Reading Larcom’s poem through our own mists of thought, we might surmise, before coming to the end of this passage, that Esther, wisest among the girls, is the biblical Naomi to Ruth’s Ruth, though Naomi, Ruth’s mother-in-law, is not figured, or not primarily, as a caregiver, but is featured instead as one to whom care is given. In this sense, Esther — a queen in the Bible — is more Ruth-like than Ruth Woodburn. Which is precisely what makes Esther a queen among the mill girls: her ability to establish “home, / Business, and family” wherever she sees “a need.” She is a queen who labors, without thought of the reward Ruth receives in the Bible. As Larcom puts it in a passage that gives me a pang whenever I read it, “No past / Could be revived for her, and all her heart / Went forth into the Future’s harvest-field, / A Ruth who never of a Boaz dreamed.”

How noteworthy that “Business” comes between “home” and “family” in Esther’s resolution (a prayer of sorts, since her soul says amen to it). Work in this Idyl (a pun, as Loeffelholz notes, on idle) has an ambiguous role, at once dividing life and joining its different parts together. One way to read this poem, then, is as a pilgrim’s progress in which the search would lead from work as division to work as joining. That quest is hinted at in the passage above, in Esther’s dropping of her “sewing-work” to muse upon the nature of her own “true work,” a musing that is itself modeled on sewing-work: a search for clues “‘mid endless threads / Shaped from crude cotton into useful cloth.”

Esther’s prayer-like resolution brings a similar moment to mind from Book VI, a more literal entangling of manual and mental labor. Here Eleanor, sitting by her factory window, turns from troubled thoughts (inspired, like Esther’s, by concern for another) to her work at the loom, taking comfort from some surreptitious reading:

The shuttles clattered on. The red rose leaned
Out toward the wonder of the open sky;
And Eleanor leaned out too, and longed for light
That souls might see by. Bending then again
Over her work, she spread a little book
Open, beneath a warp-fringe from her loom, —
A book of hymns she loved; and as she toiled,
Her voice made music, hid within the noise, —
A bird’s note in a thicket; and her heart
Rose, with her voice, in singing that was prayer. (83)[7]

Notes

1 [Back to text] Sylvia Jenkins Cook, Working Women, Literary Ladies: The Industrial Revolution and Female Aspiration (New York: Oxford UP, 2008), 41. Reading the Offering and Dial in relation to one another (Cook neatly calls them “two regional yet curiously cosmopolitan little magazines”) rectifies the more partial accounts of literary and labor historians, the former represented for Cook by Lawrence Buell, the latter by Philip Foner. Her book also includes a chapter on Larcom’s Idyl.

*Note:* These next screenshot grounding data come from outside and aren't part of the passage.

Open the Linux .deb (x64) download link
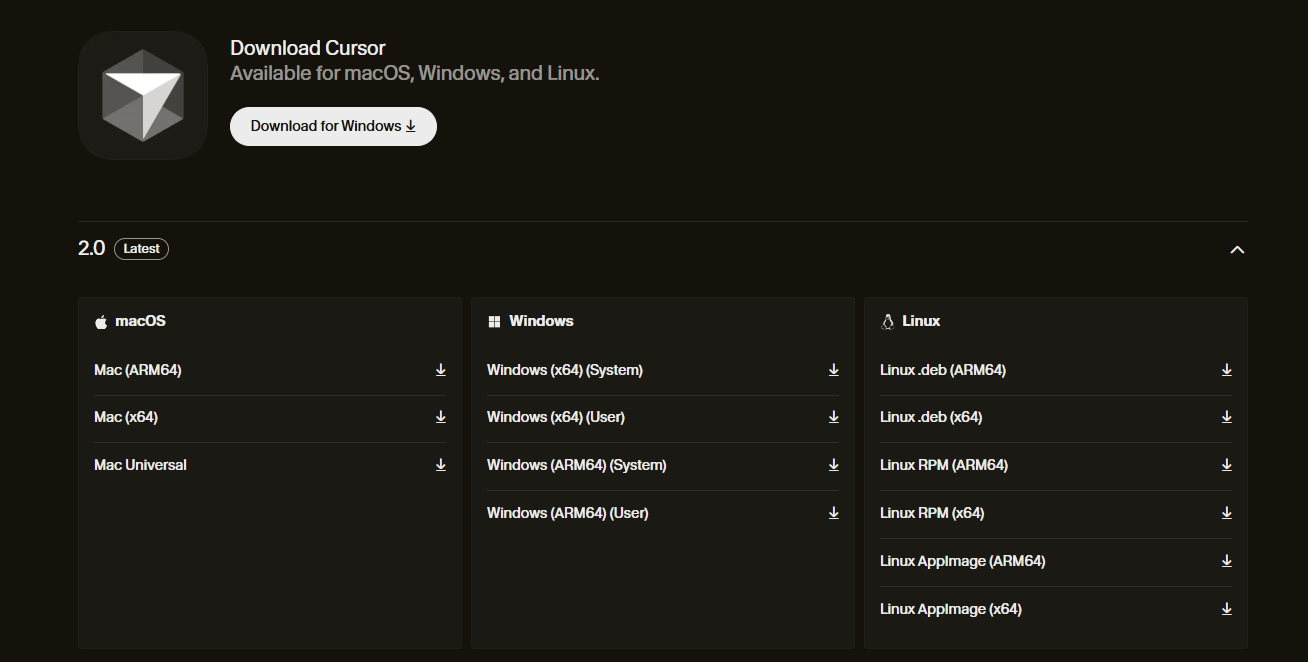This screenshot has height=662, width=1308. [x=931, y=417]
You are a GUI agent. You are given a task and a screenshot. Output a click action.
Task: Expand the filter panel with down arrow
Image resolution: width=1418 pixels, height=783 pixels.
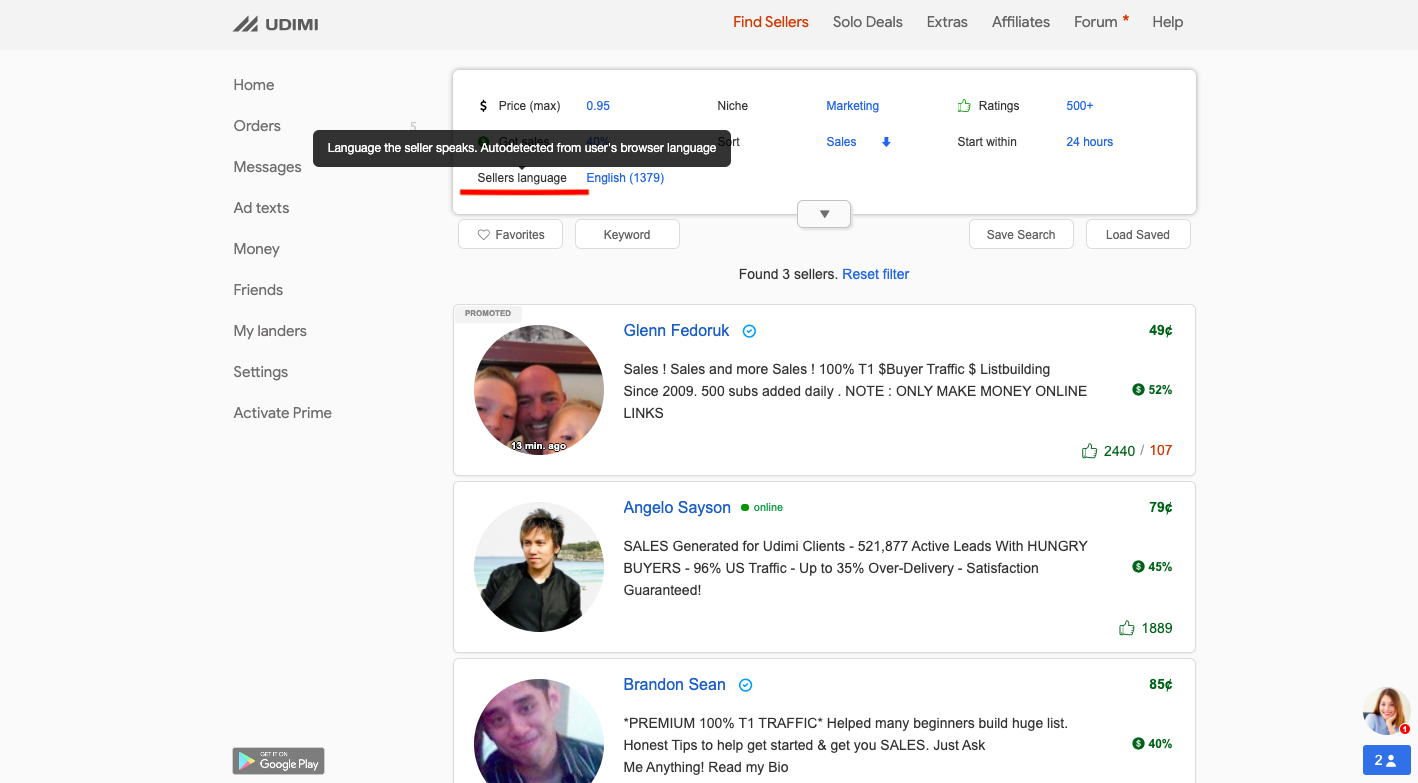tap(824, 214)
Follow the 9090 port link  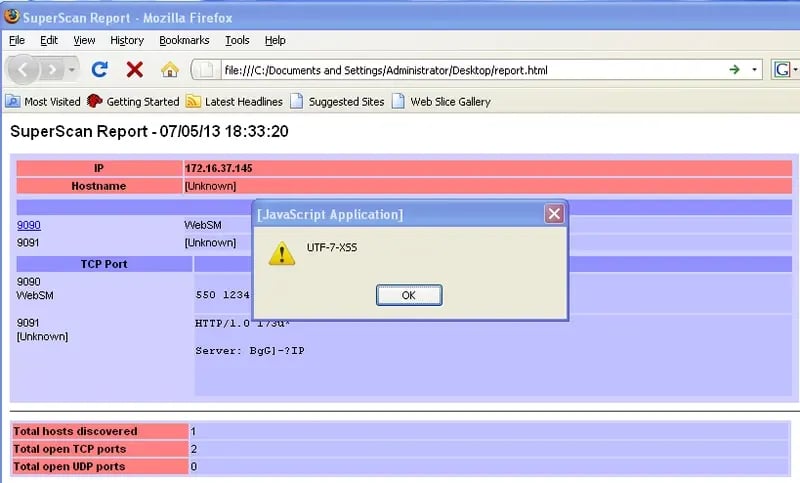pos(29,225)
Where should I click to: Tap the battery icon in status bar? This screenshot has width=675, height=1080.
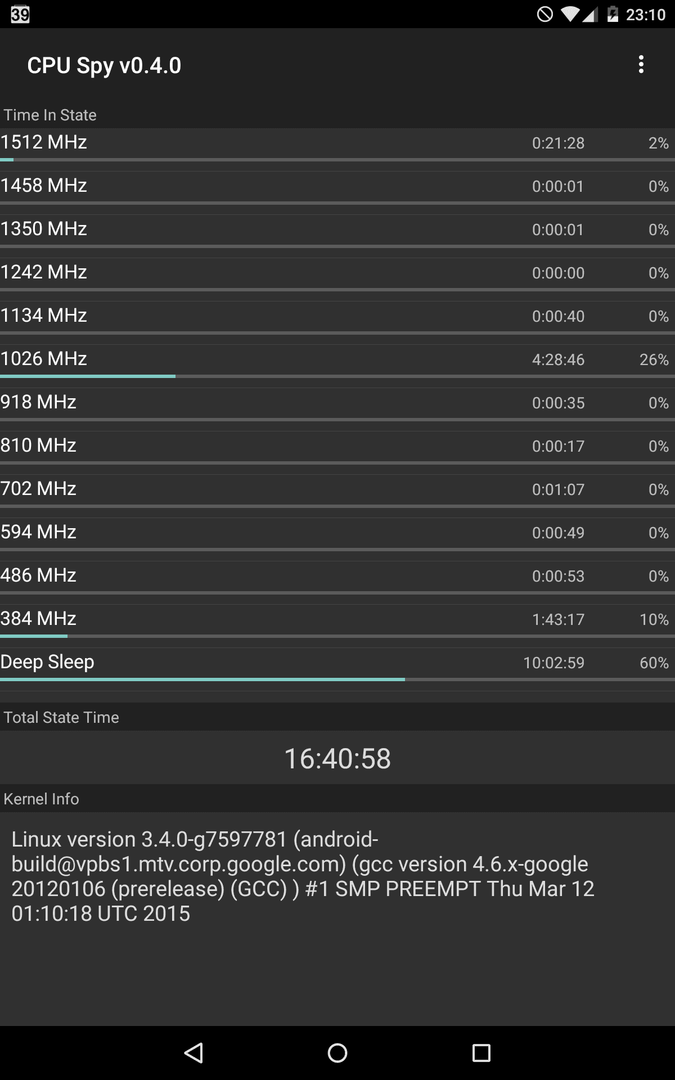click(x=612, y=14)
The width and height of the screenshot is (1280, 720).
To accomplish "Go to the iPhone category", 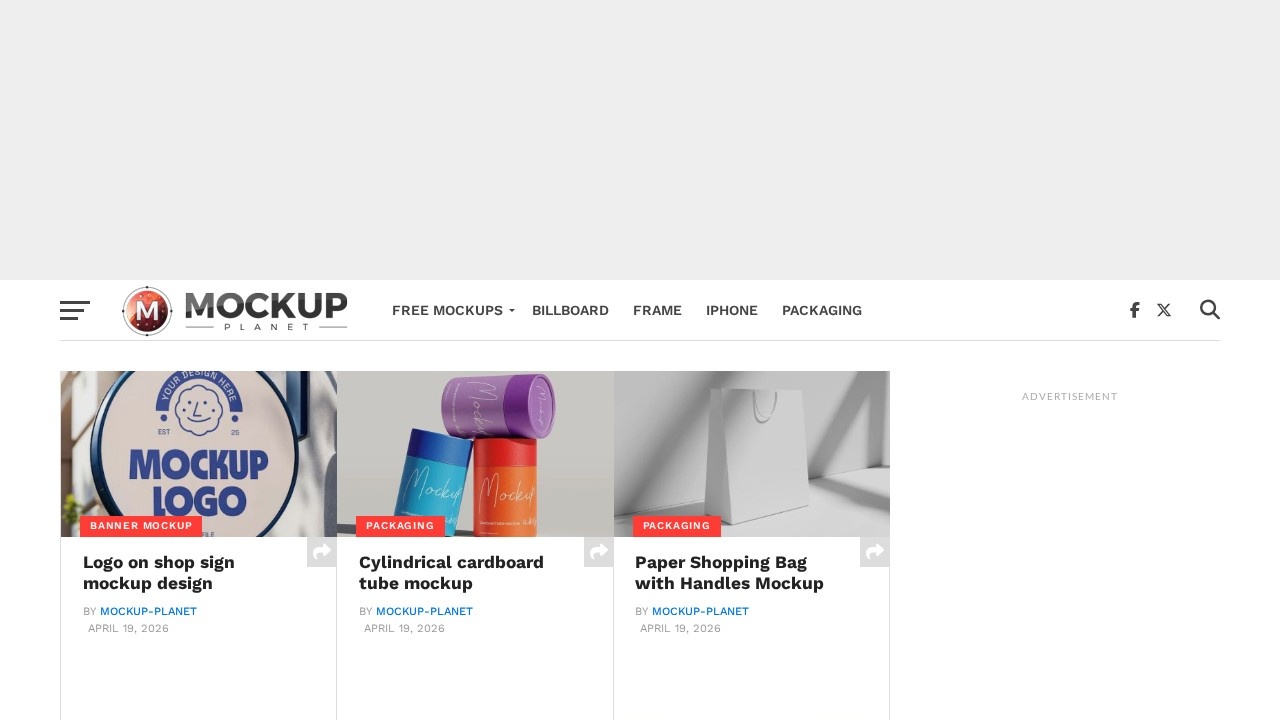I will coord(732,310).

2 [Back to text] Charles Dickens visited the mills during his 1842 tour of America, noting in his subsequent account: “I brought away from Lowell four hundred good solid pages, which I have read from beginning to end.” And he adds: “Of the merits of the Lowell Offering as a literary production, I will only observe, putting entirely out of sight the fact of the articles having been written by these girls after the arduous labours of the day, that it will compare advantageously with a great many English Annuals.” American Notes, ed. Patricia Ingham (London: Penguin Books, 2000), 78-79.

3 [Back to text] Lucy Larcolm, An Idyl of Work (Boston: James R. Osgood, 1875), 139. Further references to the poem will be given parenthetically.

4 [Back to text] Mary Loeffelholz, “‘A Strange Medley-Book’: Lucy Larcom’s An Idyl of Work,” The New England Quarterly 80.1 (March 2007): 22.

5 [Back to text] This democratic nobility is the first subject of conversation in the poem. In Book I, the girls argue playfully over the meaning of lady, with Esther — described as “a walking dictionary” — citing the original meaning, “Giver of loaves,” so as to give “excellence and sweetness” as he definition: “‘Lady,’ though / Can slip its true sense, leaving an outside / Easy to imitate” (15).

6 [Back to text] Like Ruth in the Bible, who supports herself and her mother-in-law by going to work in the fields, Ruth Woodburn, who describes herself when first met as “homesick,” is, in her own words, “a hireling” (30).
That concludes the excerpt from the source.